Les pierres du Moyen-Orient sont brûlantes et le cinéaste qui voudra s’en emparer pour raconter les conflits de cette région incandescente sera aussitôt poursuivi par les flammes de la censure. C’est ce qui est en passe d’arriver à l’auteur de L’Attentat, Ziad Doueiri. Après avoir reçu les honneurs d’Hollywood au Festival du Film Français de Los Angeles, le film de Douieri est l’objet d’une vive polémique au Liban, le propre pays du réalisateur, où une cabale est menée pour l’interdiction du film en vertu d’une loi prohibant aux ressortissants libanais d’être en contact avec un Israélien. Doueiri a effectivement commis le crime de tourner son dernier film non pas en territoire neutre comme il aurait pu facilement le faire mais in situ, en partie à Tel-Aviv avec quelques acteurs israéliens et aussi à Naplouse, en Cisjordanie.

 

 

Auteur en 1998 du remarqué West Beyrouth et de Lila dit ça en 2004, Ziad Doueiri, cadreur dans une vie antérieure de Quentin Tarantino, nous offre donc cette fois l’adaptation d’un roman du prolifique algérien Yasmina Khadra : L’Attentat, publié en 2005. On peut dire que le jeune metteur en scène libanais n’y est pas allé avec le dos de la cuillère en choisissant ce livre de Khadra car il ne pouvait élire scénario plus fort, plus captivant afin de poser des questions cruciales sur la violence, qu’elle soit de l’ordre de l’intime ou de la sauvagerie aveugle. Doueiri déclare à ce sujet avoir voulu aller « au-delà des évidences que tout le monde connaît concernant le conflit israélo-palestinien ». Dans cette perspective, le roman de Khadra – haletant, presque sidérant – est une source d’une richesse et d’une intensité exemplaires pour un scénario qui reste toujours très proche du texte originel.

 
Amine Jaafari est un Israélien d’origine arabe. C’est un chirurgien réputé qui vit et exerce à Tel-Aviv. Un attentat kamikaze a lieu dans un McDonald de la ville. C’est un carnage. Toute la journée, le docteur Jaafari opère les survivants. Le soir, il rentre dans sa villa cossue. Il apprendra dans la nuit que sa femme est soupçonnée d’être l’auteur de l’attentat.

ENTRÉES DE DONNÉES:

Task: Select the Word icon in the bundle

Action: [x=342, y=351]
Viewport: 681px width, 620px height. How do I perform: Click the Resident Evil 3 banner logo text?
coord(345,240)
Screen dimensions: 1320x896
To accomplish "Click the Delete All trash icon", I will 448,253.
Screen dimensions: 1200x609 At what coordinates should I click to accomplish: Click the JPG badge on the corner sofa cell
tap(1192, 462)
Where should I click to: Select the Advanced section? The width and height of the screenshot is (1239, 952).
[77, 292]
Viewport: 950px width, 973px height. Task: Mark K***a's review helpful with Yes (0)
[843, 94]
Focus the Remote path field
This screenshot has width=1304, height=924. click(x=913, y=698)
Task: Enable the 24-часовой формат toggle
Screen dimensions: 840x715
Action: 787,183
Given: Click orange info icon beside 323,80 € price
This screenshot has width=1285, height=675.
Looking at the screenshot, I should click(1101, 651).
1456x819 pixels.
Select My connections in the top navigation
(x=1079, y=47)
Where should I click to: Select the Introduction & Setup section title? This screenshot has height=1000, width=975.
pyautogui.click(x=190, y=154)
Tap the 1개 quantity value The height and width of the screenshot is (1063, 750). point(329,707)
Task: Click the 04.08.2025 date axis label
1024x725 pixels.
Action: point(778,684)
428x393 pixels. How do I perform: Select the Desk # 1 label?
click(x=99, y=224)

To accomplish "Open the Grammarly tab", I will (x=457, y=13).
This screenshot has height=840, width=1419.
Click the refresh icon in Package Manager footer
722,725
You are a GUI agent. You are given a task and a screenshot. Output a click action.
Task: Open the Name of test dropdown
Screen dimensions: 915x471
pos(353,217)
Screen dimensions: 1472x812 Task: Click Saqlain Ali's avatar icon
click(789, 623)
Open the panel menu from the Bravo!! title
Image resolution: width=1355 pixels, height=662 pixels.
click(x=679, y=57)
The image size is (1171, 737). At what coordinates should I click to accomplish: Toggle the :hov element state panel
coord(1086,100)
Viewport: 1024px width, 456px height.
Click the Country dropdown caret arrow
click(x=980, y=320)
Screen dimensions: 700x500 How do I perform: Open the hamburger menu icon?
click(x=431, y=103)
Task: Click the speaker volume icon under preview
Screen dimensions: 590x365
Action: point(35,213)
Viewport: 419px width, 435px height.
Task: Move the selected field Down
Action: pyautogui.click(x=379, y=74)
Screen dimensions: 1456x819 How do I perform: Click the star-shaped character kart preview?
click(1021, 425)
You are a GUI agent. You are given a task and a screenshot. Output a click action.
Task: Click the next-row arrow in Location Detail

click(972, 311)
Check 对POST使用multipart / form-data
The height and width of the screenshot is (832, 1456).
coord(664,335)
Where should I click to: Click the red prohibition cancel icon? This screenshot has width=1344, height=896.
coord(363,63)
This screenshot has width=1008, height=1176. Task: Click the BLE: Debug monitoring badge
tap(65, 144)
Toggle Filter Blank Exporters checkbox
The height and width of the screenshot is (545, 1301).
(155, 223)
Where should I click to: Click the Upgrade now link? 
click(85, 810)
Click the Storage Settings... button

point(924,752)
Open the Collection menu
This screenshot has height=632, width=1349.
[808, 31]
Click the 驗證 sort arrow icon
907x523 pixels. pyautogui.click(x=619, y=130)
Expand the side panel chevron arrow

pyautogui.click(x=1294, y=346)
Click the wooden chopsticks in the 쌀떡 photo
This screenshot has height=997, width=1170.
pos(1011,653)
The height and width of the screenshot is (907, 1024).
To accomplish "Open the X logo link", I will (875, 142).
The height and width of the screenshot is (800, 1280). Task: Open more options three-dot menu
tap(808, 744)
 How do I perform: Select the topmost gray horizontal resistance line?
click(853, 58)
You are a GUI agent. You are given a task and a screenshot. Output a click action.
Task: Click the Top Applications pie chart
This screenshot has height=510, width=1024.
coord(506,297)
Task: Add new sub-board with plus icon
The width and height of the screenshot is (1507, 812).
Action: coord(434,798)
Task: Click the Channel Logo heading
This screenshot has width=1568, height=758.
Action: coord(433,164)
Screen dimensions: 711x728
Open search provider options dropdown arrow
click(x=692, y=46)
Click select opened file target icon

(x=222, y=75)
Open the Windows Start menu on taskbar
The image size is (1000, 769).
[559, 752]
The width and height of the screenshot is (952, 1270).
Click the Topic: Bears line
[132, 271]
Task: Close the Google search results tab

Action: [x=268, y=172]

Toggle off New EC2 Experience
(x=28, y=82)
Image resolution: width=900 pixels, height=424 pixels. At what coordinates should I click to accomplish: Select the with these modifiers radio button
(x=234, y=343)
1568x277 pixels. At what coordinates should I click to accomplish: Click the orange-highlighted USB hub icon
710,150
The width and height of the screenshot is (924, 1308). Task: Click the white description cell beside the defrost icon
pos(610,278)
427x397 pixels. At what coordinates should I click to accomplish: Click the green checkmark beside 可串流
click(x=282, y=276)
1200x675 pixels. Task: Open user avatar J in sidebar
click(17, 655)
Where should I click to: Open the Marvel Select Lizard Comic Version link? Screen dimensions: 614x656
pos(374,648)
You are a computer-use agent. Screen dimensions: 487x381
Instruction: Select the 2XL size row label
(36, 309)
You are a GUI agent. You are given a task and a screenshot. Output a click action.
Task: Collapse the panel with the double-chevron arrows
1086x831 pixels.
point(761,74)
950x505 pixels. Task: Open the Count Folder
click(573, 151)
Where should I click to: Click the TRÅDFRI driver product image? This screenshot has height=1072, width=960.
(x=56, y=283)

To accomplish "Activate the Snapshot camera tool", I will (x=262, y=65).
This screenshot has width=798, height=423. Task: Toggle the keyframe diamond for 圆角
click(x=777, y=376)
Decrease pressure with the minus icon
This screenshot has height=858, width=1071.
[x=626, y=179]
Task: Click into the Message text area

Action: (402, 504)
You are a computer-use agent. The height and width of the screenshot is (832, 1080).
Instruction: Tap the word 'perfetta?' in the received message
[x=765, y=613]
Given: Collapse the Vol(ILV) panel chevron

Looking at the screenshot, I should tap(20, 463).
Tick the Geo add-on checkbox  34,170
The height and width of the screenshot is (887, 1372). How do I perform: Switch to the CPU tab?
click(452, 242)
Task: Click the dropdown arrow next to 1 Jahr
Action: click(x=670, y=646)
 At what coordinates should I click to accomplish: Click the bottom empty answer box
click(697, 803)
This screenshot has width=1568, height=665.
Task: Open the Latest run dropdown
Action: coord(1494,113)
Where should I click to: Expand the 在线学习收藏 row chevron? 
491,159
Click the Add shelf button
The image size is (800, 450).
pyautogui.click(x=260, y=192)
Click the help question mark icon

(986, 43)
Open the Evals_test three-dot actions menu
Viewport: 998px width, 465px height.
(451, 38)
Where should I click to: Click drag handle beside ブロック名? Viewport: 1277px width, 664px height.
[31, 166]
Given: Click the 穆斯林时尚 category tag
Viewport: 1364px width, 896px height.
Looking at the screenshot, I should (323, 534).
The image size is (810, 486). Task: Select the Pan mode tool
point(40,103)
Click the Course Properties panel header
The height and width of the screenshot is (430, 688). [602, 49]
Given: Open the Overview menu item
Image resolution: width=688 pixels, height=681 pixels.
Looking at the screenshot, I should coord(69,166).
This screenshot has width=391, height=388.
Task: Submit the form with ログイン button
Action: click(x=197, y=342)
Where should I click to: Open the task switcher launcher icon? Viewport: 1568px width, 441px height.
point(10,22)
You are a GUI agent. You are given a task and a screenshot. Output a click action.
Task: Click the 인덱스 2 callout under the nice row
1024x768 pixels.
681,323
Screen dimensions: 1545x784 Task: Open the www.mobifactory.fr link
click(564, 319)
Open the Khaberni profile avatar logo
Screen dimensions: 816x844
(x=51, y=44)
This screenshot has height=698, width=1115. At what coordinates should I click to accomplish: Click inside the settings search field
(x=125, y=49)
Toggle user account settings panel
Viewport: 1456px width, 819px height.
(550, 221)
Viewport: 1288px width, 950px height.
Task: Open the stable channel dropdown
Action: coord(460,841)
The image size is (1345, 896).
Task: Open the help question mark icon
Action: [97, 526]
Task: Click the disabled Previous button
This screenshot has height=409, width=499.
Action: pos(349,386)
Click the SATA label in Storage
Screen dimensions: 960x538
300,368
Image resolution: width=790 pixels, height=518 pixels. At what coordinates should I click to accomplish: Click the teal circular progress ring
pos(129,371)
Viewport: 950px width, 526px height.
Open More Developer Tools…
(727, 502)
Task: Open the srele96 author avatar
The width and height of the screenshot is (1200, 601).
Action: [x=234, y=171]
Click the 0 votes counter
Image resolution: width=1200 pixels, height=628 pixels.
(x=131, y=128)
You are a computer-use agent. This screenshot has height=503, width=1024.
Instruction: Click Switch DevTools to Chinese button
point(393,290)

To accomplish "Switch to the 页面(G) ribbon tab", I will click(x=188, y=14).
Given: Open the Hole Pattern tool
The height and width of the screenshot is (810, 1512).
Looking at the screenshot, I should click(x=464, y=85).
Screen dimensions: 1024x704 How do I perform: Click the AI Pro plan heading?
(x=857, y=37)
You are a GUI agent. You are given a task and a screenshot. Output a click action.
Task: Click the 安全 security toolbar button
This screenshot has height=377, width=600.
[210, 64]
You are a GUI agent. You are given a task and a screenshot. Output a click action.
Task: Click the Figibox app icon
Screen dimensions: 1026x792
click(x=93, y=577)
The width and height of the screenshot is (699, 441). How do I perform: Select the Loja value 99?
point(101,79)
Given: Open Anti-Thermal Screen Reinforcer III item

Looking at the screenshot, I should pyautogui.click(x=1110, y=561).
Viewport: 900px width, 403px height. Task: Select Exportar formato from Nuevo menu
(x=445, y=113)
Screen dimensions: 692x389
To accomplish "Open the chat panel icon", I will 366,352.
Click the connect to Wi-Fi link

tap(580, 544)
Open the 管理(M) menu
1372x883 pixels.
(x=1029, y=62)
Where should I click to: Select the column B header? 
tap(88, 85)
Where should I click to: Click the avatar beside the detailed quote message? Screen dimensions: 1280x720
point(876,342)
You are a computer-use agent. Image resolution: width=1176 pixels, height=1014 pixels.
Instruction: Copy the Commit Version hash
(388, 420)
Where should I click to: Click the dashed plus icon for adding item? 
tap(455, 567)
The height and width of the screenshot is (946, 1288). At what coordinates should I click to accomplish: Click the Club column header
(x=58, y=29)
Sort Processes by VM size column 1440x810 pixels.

CONSIGNES:
1 > Reproduisez le passage de la critique de L'Attentat qui commence à "Les pierres du" et se termine à "Naplouse, en Cisjordanie.".
2 > Dites si chaque affirmation concorde avec la critique de L'Attentat, en répondant par oui ou non et en citant mot pour mot les mots qui tranchent : (a) Le film a été tourné en partie à Tel-Aviv. (b) Le roman L'Attentat a été publié en 2004. (c) Amine Jaafari exerce comme chirurgien à Naplouse.
La liste qui précède vient d'une autre source.

RÉPONSES AUX CONSIGNES:
1 >
Les pierres du Moyen-Orient sont brûlantes et le cinéaste qui voudra s’en emparer pour raconter les conflits de cette région incandescente sera aussitôt poursuivi par les flammes de la censure. C’est ce qui est en passe d’arriver à l’auteur de L’Attentat, Ziad Doueiri. Après avoir reçu les honneurs d’Hollywood au Festival du Film Français de Los Angeles, le film de Douieri est l’objet d’une vive polémique au Liban, le propre pays du réalisateur, où une cabale est menée pour l’interdiction du film en vertu d’une loi prohibant aux ressortissants libanais d’être en contact avec un Israélien. Doueiri a effectivement commis le crime de tourner son dernier film non pas en territoire neutre comme il aurait pu facilement le faire mais in situ, en partie à Tel-Aviv avec quelques acteurs israéliens et aussi à Naplouse, en Cisjordanie.

2 >
(a) Oui : « en partie à Tel-Aviv avec quelques acteurs israéliens »
(b) Non : « L’Attentat, publié en 2005 »
(c) Non : « C’est un chirurgien réputé qui vit et exerce à Tel-Aviv. »